■ What is needed
How many lines in this material include the string "will"? Answer with the number and nothing further.

■ Data shown
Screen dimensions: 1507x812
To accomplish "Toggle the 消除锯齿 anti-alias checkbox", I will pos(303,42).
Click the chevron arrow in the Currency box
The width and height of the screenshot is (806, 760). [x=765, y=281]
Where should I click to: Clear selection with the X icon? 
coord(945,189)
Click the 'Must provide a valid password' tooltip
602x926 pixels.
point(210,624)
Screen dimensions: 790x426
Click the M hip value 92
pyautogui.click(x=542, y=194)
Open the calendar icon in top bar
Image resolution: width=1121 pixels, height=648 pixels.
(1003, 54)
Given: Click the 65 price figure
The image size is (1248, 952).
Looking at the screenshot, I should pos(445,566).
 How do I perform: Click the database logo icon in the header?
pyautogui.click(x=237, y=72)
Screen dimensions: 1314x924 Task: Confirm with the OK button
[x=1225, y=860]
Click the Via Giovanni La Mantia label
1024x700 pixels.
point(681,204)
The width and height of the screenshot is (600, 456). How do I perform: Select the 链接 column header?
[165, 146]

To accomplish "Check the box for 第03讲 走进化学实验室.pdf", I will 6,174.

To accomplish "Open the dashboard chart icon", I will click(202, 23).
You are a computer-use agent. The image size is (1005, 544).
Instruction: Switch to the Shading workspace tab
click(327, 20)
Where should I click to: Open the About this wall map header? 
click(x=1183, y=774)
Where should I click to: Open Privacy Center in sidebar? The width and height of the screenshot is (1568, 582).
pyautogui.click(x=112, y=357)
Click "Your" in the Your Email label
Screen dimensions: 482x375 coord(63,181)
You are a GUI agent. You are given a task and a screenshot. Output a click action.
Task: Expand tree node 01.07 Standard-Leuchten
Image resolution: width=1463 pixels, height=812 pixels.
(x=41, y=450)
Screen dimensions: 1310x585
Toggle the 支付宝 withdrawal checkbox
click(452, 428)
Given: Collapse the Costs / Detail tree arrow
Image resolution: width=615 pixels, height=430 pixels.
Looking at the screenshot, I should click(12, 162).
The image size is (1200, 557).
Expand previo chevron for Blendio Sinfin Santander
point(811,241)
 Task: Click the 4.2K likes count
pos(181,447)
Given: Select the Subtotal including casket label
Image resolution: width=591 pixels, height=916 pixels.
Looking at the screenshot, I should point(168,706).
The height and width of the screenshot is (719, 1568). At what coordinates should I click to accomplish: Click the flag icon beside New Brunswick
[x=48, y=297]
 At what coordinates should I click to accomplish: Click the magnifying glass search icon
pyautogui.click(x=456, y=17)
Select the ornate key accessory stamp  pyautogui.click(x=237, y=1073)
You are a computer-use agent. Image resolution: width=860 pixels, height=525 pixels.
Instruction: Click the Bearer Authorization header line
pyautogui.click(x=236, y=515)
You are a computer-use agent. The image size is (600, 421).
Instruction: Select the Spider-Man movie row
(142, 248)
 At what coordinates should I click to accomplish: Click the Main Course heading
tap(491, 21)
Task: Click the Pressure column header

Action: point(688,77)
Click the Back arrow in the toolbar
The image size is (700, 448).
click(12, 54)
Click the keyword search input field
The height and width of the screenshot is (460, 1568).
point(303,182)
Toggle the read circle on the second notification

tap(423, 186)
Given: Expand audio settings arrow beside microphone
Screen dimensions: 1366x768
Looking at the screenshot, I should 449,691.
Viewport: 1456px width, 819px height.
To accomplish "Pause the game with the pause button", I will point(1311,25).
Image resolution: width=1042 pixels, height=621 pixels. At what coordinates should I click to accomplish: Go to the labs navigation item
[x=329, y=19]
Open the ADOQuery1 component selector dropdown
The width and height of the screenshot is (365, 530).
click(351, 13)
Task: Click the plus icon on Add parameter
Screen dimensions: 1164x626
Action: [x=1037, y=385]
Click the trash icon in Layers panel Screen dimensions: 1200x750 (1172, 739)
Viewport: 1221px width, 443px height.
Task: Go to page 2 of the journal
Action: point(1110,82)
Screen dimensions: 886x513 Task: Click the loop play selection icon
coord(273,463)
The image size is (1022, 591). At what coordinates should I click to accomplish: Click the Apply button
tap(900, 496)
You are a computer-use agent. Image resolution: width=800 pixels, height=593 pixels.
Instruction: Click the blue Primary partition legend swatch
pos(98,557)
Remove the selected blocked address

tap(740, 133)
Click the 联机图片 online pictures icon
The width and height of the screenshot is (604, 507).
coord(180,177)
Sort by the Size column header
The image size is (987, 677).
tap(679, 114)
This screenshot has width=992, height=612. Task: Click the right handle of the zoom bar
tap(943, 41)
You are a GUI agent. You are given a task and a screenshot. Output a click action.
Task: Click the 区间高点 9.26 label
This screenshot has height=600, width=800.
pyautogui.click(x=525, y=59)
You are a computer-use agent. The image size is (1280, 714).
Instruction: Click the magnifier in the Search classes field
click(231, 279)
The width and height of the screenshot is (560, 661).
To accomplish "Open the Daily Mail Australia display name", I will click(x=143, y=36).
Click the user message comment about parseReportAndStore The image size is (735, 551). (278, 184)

■ Answer to the problem
5